477P - Liposomal Prodrug of Mitomycin C with Thiolytic Activation: Improved Therapeutic Index Over Mitomycin C in Preclinical Studies

Abstract

ABSTRACT Disclosure A.A. Gabizon: I am the founder and Chief Scientist of Lipomedix Inc., a company with a vested interest in the product discussed in this presentation. Y. Amitay: Paid employee of Lipomedix, a product of which is discussed here. All other authors have declared no conflicts of interest. We have developed a formulation of a mitomycin-C lipid-based prodrug (MLP) in pegylated liposomes (PL) in which MLP is activated by thiolytic cleavage to mitomycin C (MMC). PL-MLP (PROMITIL™) was previously reported to have reduced toxicity and an improved therapeutic index as compared to MMC in human and mouse tumor models.
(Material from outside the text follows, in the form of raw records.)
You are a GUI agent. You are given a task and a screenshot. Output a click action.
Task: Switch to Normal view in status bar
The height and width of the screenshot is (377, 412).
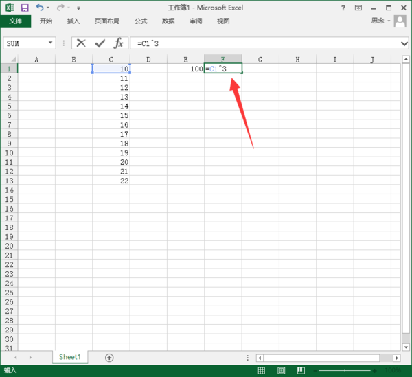262,370
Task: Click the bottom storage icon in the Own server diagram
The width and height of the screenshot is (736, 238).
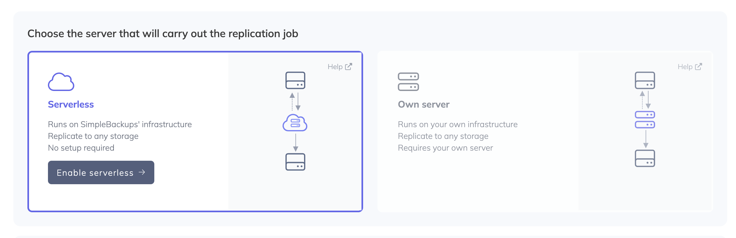Action: click(x=645, y=158)
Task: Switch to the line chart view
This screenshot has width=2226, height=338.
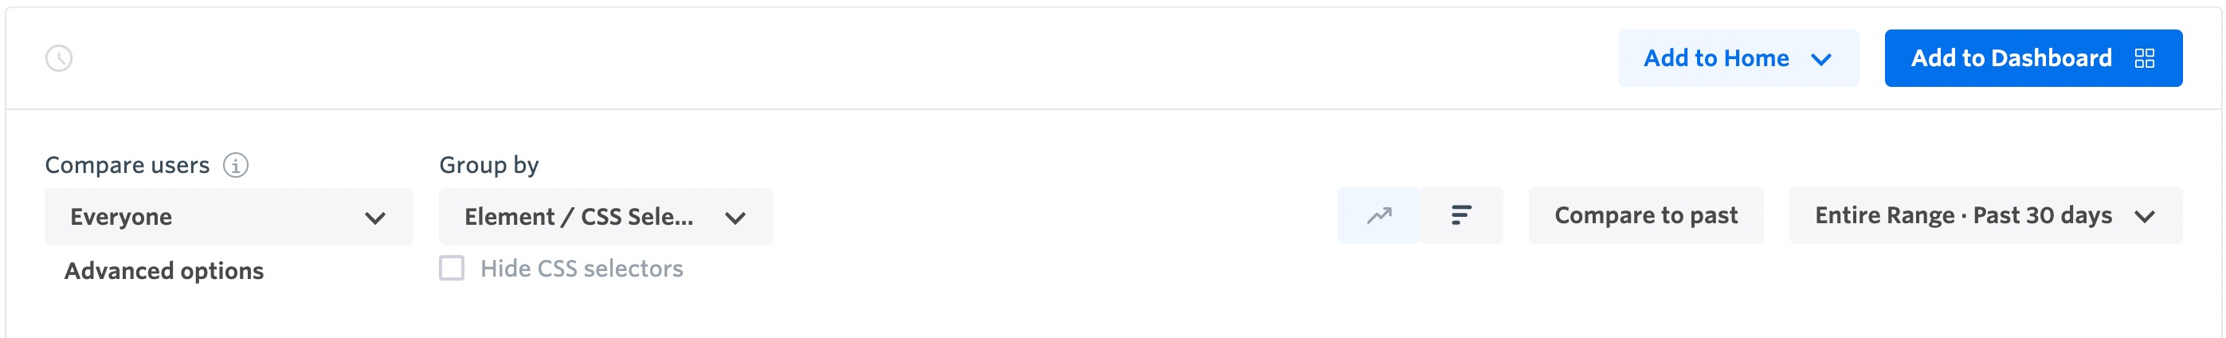Action: tap(1378, 215)
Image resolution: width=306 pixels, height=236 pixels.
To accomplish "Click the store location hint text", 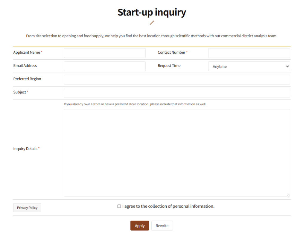I will (135, 104).
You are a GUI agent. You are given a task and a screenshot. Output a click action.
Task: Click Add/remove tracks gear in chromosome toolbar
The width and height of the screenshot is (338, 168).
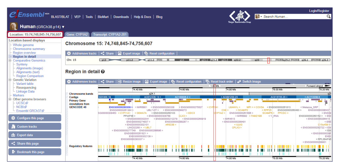tap(69, 53)
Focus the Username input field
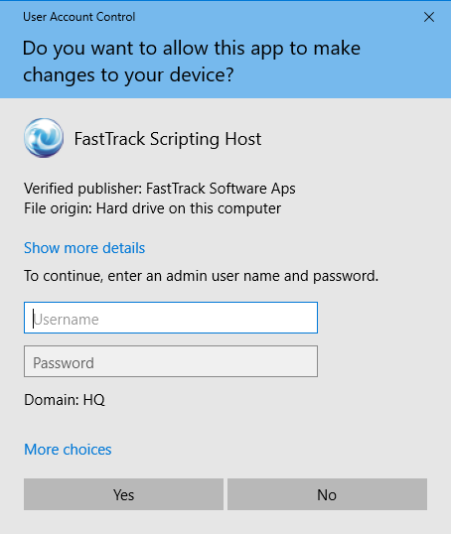 point(171,318)
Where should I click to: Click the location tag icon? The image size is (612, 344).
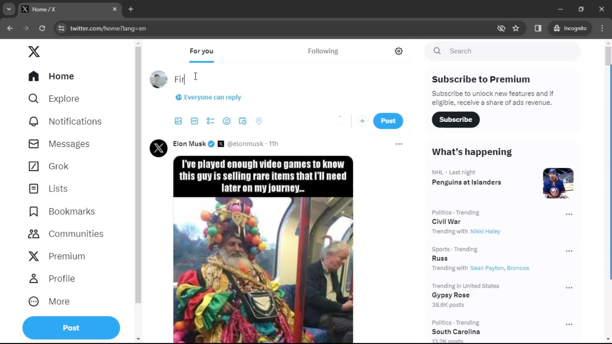point(259,121)
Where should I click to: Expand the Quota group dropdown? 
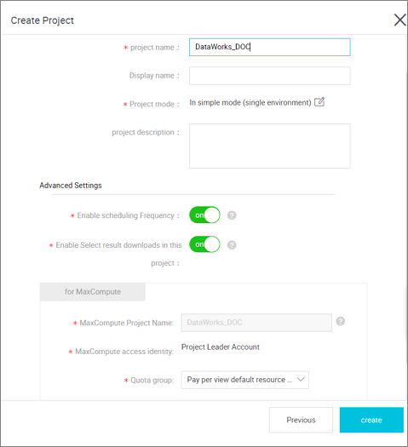tap(245, 380)
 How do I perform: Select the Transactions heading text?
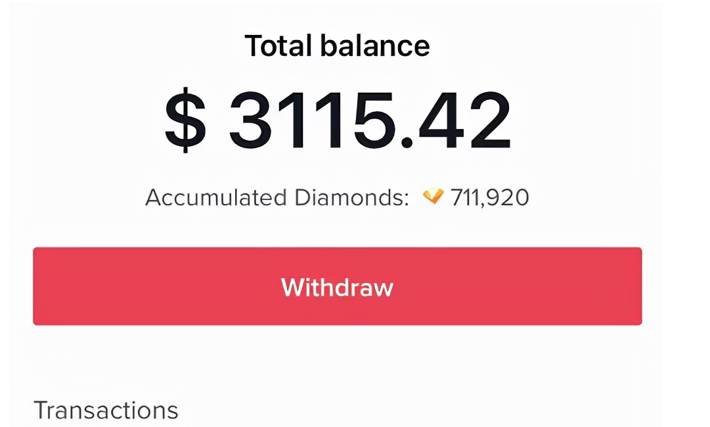pyautogui.click(x=106, y=410)
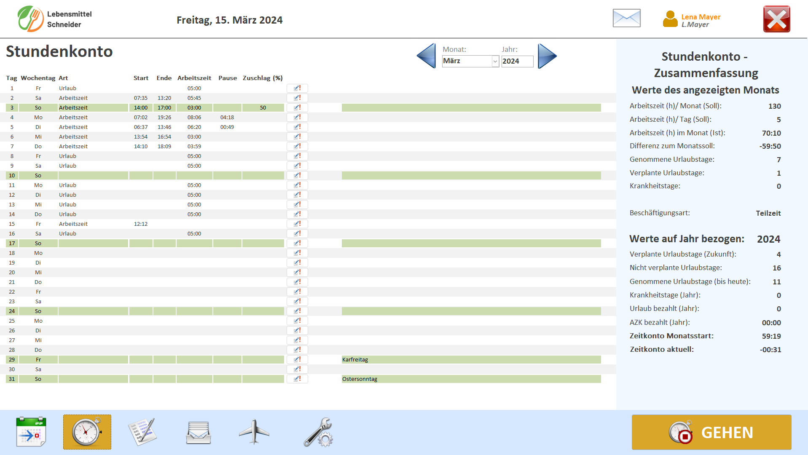The width and height of the screenshot is (808, 455).
Task: Click the Ostersonntag holiday bar
Action: [x=471, y=379]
In the following studies, we examined the pharmacokinetics, toxicity, and therapeutic activity of scaled-up batches of PL-MLP (prepared under the same protocol design as for clinical batches) in rodent and miniswine species. PL-MLP is a liquid suspension of vesicles of ∼100 nm diameter with MLP entrapped in the lipid bilayer at 10% molar ratio. Pharmacokinetic studies revealed major (>100-fold) differences in Cmax, AUC, plasma clearance and volume of distribution between MMC (i.v. 3 mg/kg) and PL-MLP (i.v. 6 mg/kg in MMC-equivalents). While MMC is cleared from blood within minutes and extensively distributed to peripheral tissues, PL-MLP is cleared very slowly with a mono-exponential half-life of ∼15 hours in rats and has a limited volume distribution roughly equivalent to the blood volume. In rat toxicity studies in rats, the MTD of PL-MLP was two to three-fold higher than that of MMC in mg-equivalent doses. Therapeutic studies in BALB/c mice inoculated i.p. with C26 tumor cells show a clear survival advantage for treatment with PL-MLP over free MMC at all dose levels tested, whether treatment was administered by the i.v. or by the i.p. route. In the porcine model, no acute infusion reaction to i.v. administration of PL-MLP was observed. PL-MLP appears to be a stable formulation with minimal prodrug activation and release of MMC in circulation, yet significant antitumor activity, indicating in vivo prodrug activation in tumors. PL-MLP may represent an effective therapeutic tool in a broad spectrum of malignancies, including multi-drug resistant tumors, with improved safety over free MMC, and is due to be tested in a human phase I study in 2012.